··· Extracted entries

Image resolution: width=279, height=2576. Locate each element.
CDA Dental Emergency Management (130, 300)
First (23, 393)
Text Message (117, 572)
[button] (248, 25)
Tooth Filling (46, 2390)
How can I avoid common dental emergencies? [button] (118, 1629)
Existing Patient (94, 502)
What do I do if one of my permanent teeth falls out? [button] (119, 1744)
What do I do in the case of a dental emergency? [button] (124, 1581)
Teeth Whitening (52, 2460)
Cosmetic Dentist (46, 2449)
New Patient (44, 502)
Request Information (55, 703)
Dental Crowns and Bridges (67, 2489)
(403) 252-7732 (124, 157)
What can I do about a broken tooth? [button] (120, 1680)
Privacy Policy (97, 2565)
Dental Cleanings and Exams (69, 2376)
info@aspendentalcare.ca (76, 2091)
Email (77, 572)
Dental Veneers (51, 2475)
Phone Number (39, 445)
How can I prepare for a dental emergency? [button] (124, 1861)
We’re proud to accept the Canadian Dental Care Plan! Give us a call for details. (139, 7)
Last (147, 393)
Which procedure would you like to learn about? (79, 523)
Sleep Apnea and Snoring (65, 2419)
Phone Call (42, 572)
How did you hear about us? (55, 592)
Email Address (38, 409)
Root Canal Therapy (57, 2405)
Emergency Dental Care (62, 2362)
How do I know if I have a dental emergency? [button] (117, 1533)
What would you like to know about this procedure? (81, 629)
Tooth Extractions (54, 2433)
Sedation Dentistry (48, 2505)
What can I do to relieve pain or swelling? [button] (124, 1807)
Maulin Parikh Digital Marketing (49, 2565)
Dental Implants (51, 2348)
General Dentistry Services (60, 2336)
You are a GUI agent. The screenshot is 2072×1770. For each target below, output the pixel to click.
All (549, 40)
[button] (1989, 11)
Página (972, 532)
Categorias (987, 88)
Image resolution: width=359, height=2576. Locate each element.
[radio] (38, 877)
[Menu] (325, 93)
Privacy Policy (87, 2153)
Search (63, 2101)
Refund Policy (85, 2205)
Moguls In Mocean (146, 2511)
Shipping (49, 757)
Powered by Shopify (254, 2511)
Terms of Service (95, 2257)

······

Would you print exactly and only the lines of the material above that run from the line with "Phone Call (42, 572)" through the line with "What would you", both included?

Phone Call (42, 572)
How did you hear about us? (55, 592)
Email Address (38, 409)
Root Canal Therapy (57, 2405)
Emergency Dental Care (62, 2362)
How do I know if I have a dental emergency? [button] (117, 1533)
What would you like to know about this procedure? (81, 629)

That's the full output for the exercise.